## [EXERCISE PROMPT]
Copy the lines below, please, starting with the one that contains "Click the TÊN ĐƠN VỊ column header" and ending with the last. Pictures stay out.

>>>>>

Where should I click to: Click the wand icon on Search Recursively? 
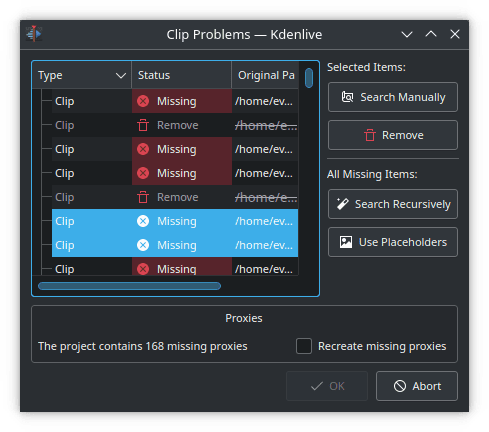pos(342,204)

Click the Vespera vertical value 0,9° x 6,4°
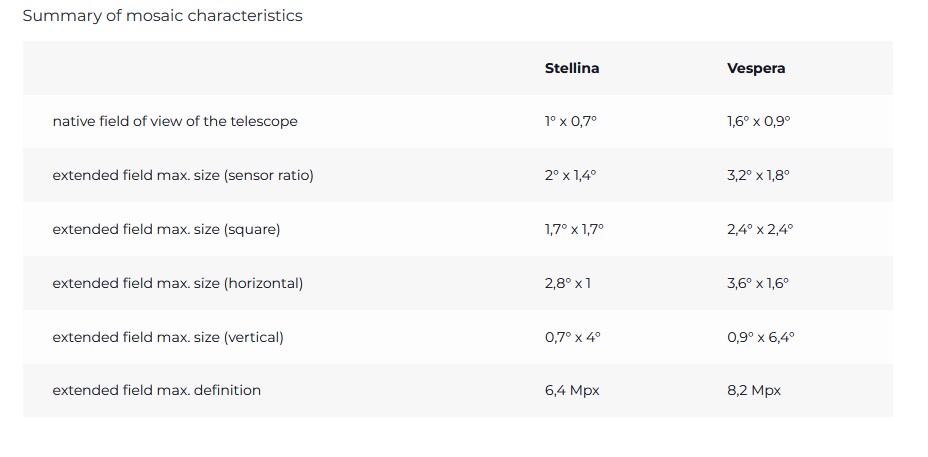[761, 337]
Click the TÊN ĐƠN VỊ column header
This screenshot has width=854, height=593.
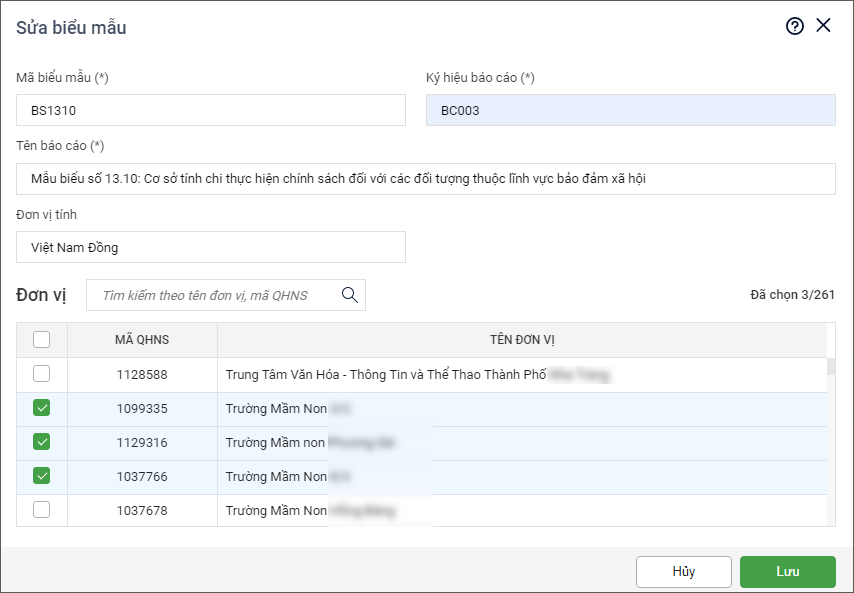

<<<<<

## [ANSWER TO THE EXERCISE]
Click the TÊN ĐƠN VỊ column header
This screenshot has width=854, height=593.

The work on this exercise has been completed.